Matt Hougan's ETF Industry Snow Job

by: IndexUniverse

By Jim Wiandt

Matt Hougan - has the snow started up in Maine? It must have, because it's obviously getting into your head and onto your blog.

I had this great idea about talking about our Inside ETFs conference (which starts tomorrow here in Boca Raton - where there IS no snow to get into my head) and the big picture for the ETF industry. But another of your more ridiculous blogs mandates my response.

Matt - don't get me wrong, you have done some great work on this site and in our publications. I'm just trying to keep things honest and make sure you don't slip into one of your sleepwalking repetitions of conventional wisdom or some insufficiently grounded allegation.

Look, I am not the one who put the ETF and mutual funds inflows data side by side and said, "Hey guys, how about THIS!" That was you, and that has been the ETF industry. And talk about insane doublespeak to pull out (as you've done repeatedly) your proud recollection of the spreads story from the glory days of your ETF reporting some months ago. Now THAT story WAS flying in the face of conventional wisdom. THIS one was merely rebroadcasting it unthinkingly. So, no, Matt, I beg to differ, up is NOT down.

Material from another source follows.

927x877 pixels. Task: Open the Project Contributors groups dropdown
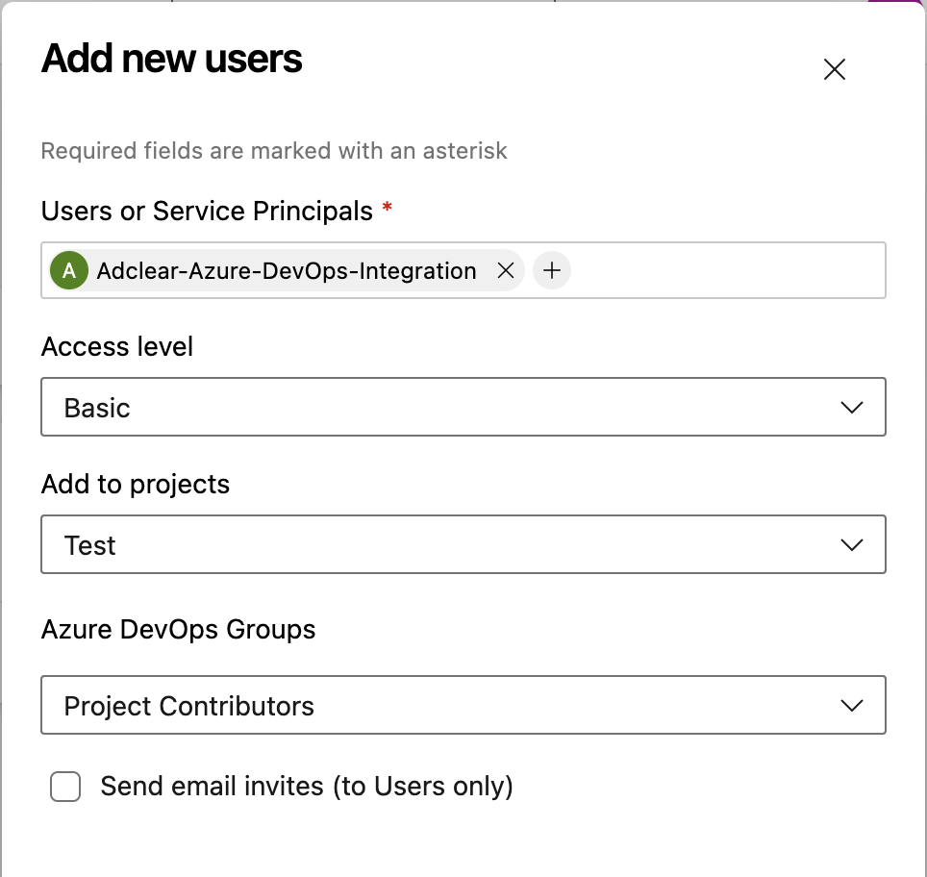[x=464, y=705]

OK - I've had enough fun with Matt this morning. Let's talk about the conference. It seemed like we had a lot to cover this year. But the raw brutality of the market has battered the sandy tranquility of the ETF world, and exposed some jagged rocks beneath. ETFs and ETNs, like much of the rest of the market, has had a nice opportunity to get stress tested. And the issues relating to that are some of the most interesting. Here are a few of those:

  • Credit risk. Don't say we didn't try to warn you. I think it is safe to say that we brought this issue to the fore in our discussion of ETNs. But even we had no idea that the real meaning of "credit risk" would become so apparent so quickly in the ETF world. This is probably the biggest recent story in our business in terms of laying out an education.
  • The wild world of leveraged funds. Again, we beat the drums on these products (as in you'd better think twice if you think you're going to buy and hold these products). But again, we could not even have imagined that the level of volatility could lead to a situation where, say a double leveraged fund might be down 80% and it's double inversed cousin could be down 60%.
  • Taxes - again some of the fun was around leveraged products with hard to imagine distributions. But even more importantly, most ETFs have performed extremely well in this respect in a highly volatile market.
  • Bonds. At the eye of the storm, the bond world was absolutely a loony-bin late in the year, and the ETFs trying to track those markets reflected that. Pricing issues in bond markets laid bare with incredibly wide spreads that made you question whether "NAV" had any meaning. And at the same time, people started frantically looking for where to put "safe" money, questioning the banking system to such a degree that they poured money into U.S. Treasuries that were yielding zero, and issued by a country running up record deficits.

What a year, what a mess, and what sweet, fertile terrain for discussion at our 2009 Inside ETFs Conference. I'm excited about it, about getting things going again, and about seeing all of you here.